→ Entries shown:
* * *
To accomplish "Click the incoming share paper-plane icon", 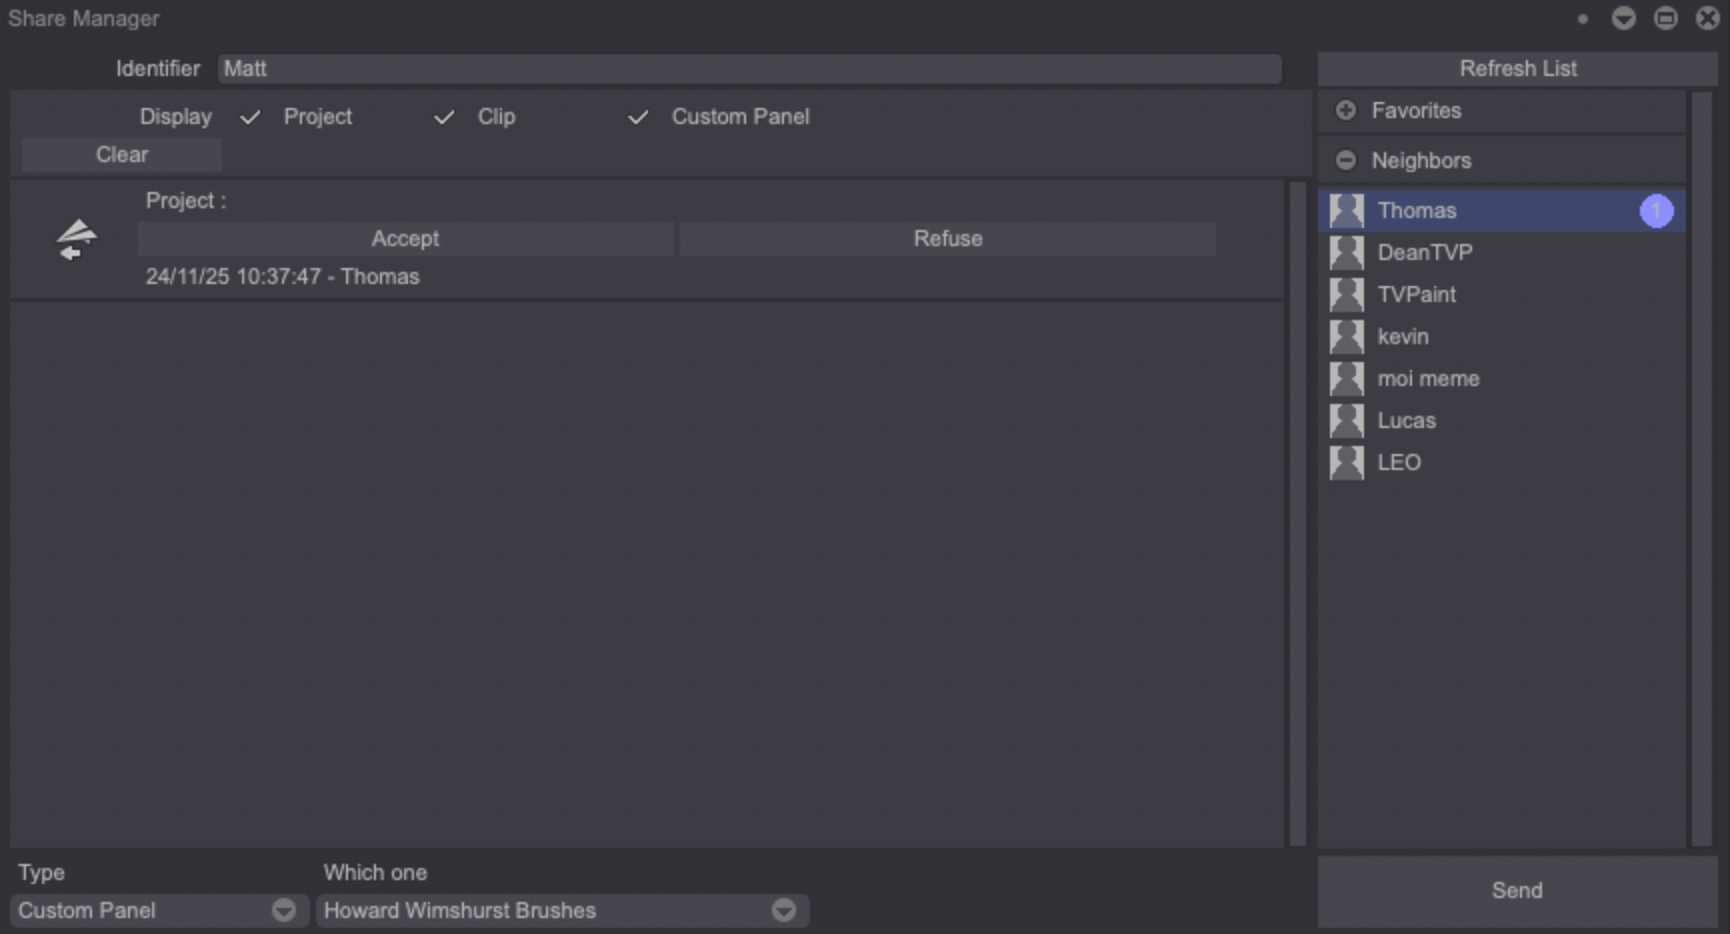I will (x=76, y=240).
* * *
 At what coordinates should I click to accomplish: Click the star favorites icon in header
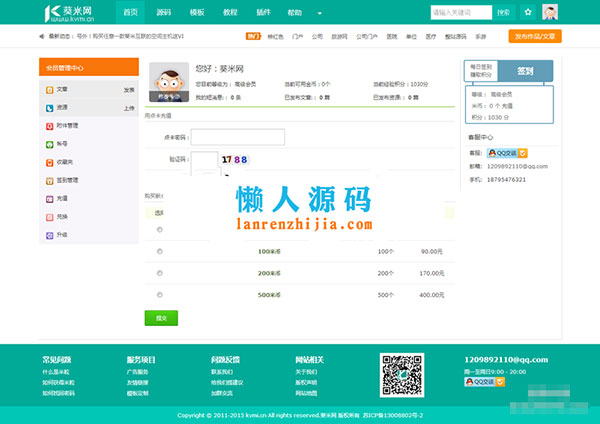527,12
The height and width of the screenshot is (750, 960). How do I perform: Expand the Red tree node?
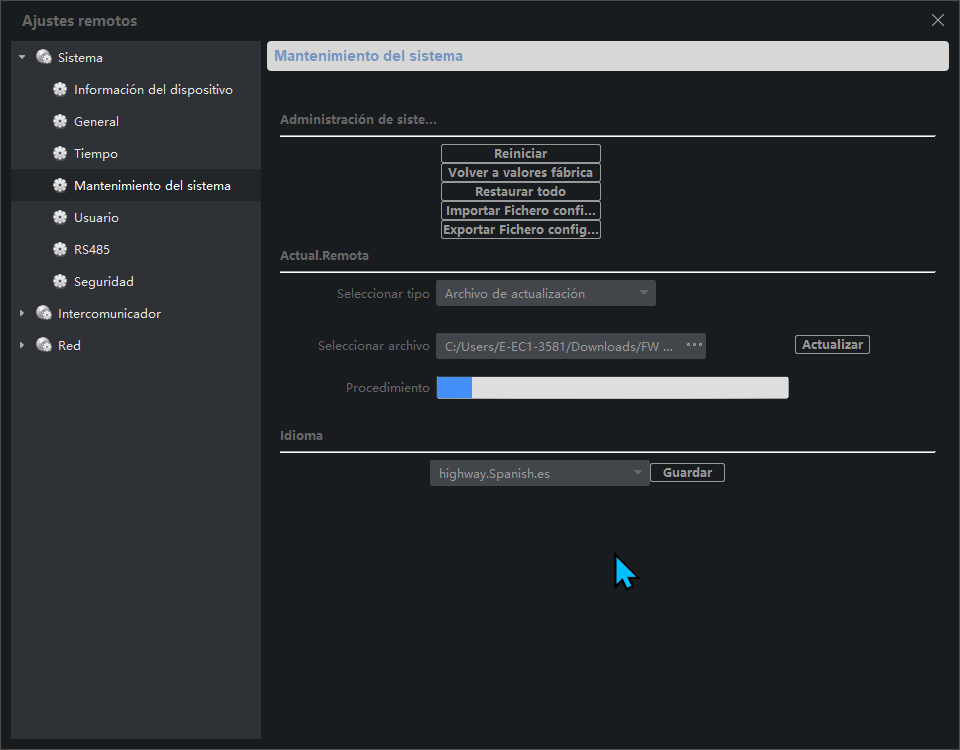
* * *
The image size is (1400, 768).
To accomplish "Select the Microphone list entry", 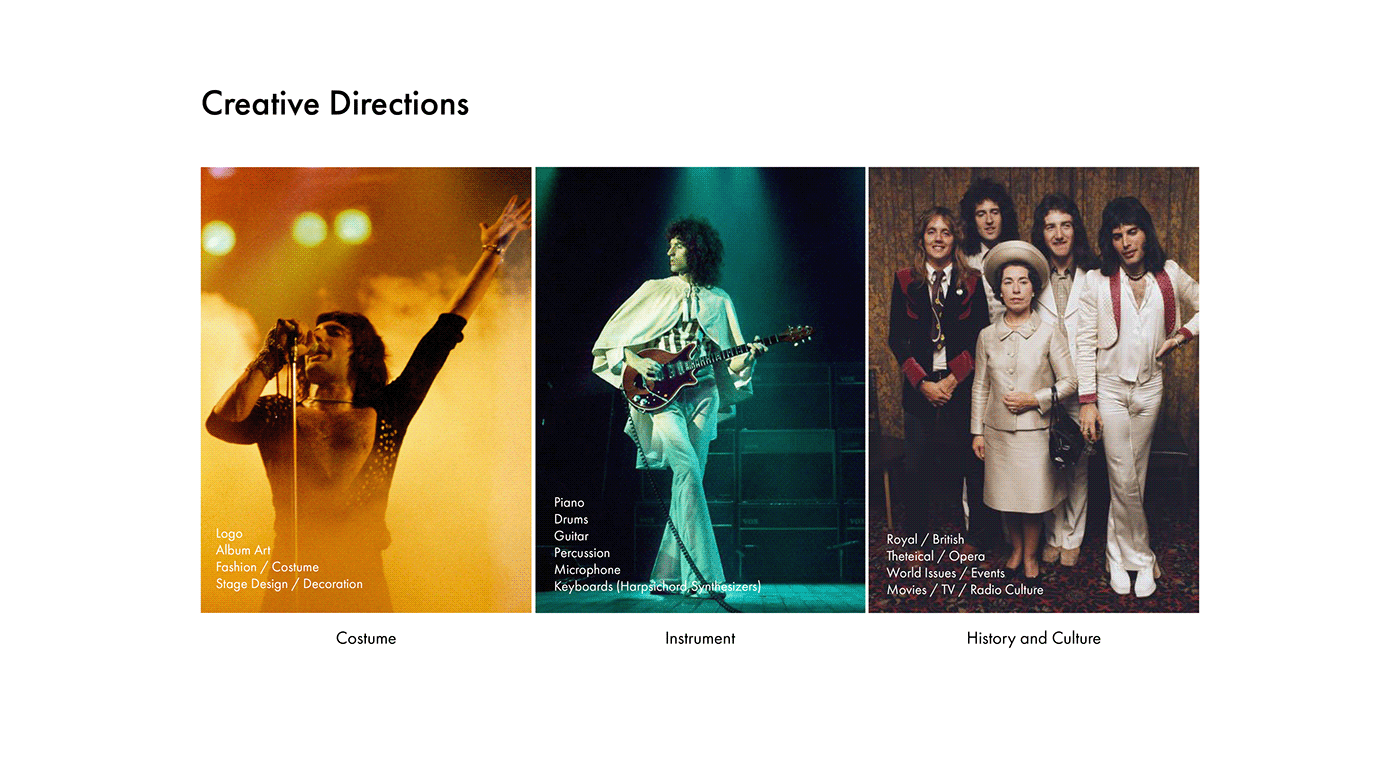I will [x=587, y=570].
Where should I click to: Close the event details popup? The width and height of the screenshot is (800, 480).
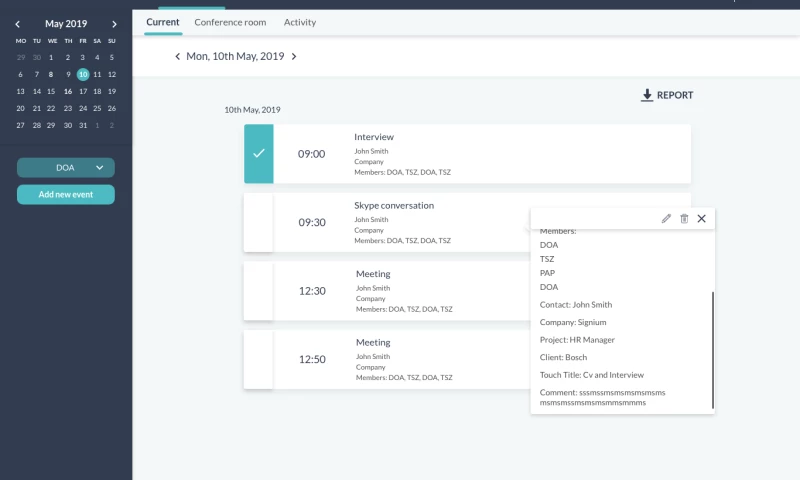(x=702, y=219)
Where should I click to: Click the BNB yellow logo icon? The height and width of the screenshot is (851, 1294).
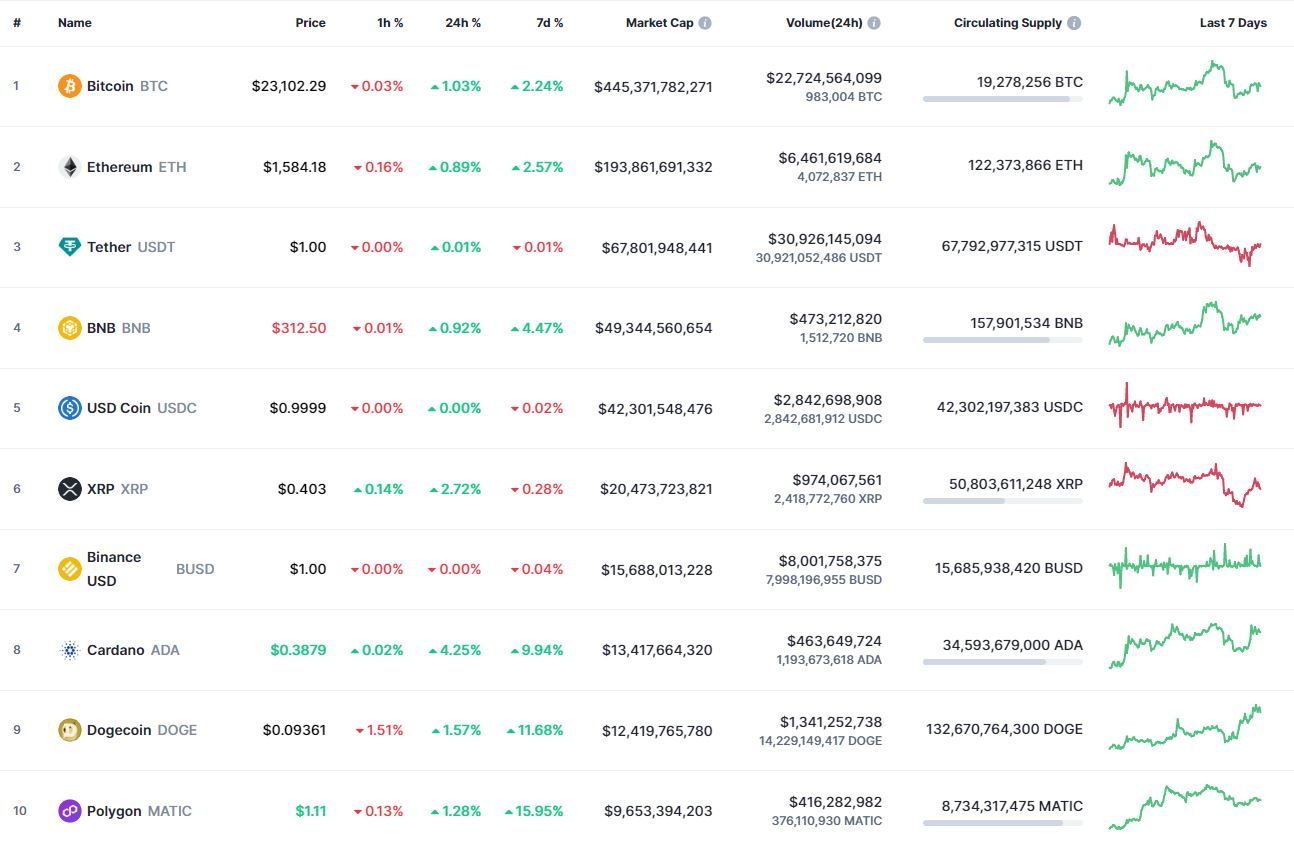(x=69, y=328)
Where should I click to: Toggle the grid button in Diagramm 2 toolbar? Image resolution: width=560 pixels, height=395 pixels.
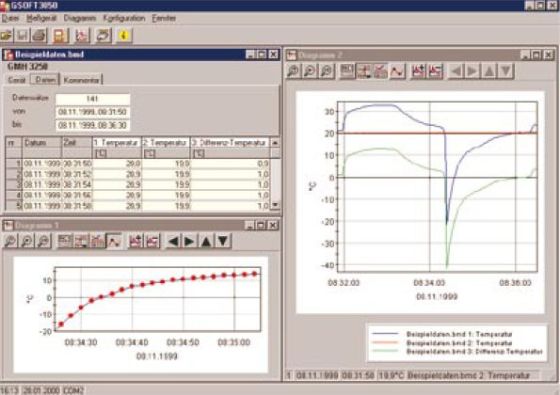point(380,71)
* * *
→ What is required:
Everything from the line with "At what coordinates" through the line with "The height and width of the screenshot is (750, 960)." in the material above should be transcribed exactly, except the pictures.

→ Task solution:
 At what coordinates should I click to accomplish: Click the star favorites icon in header
527,12
The height and width of the screenshot is (750, 960). How do I perform: Expand the Red tree node?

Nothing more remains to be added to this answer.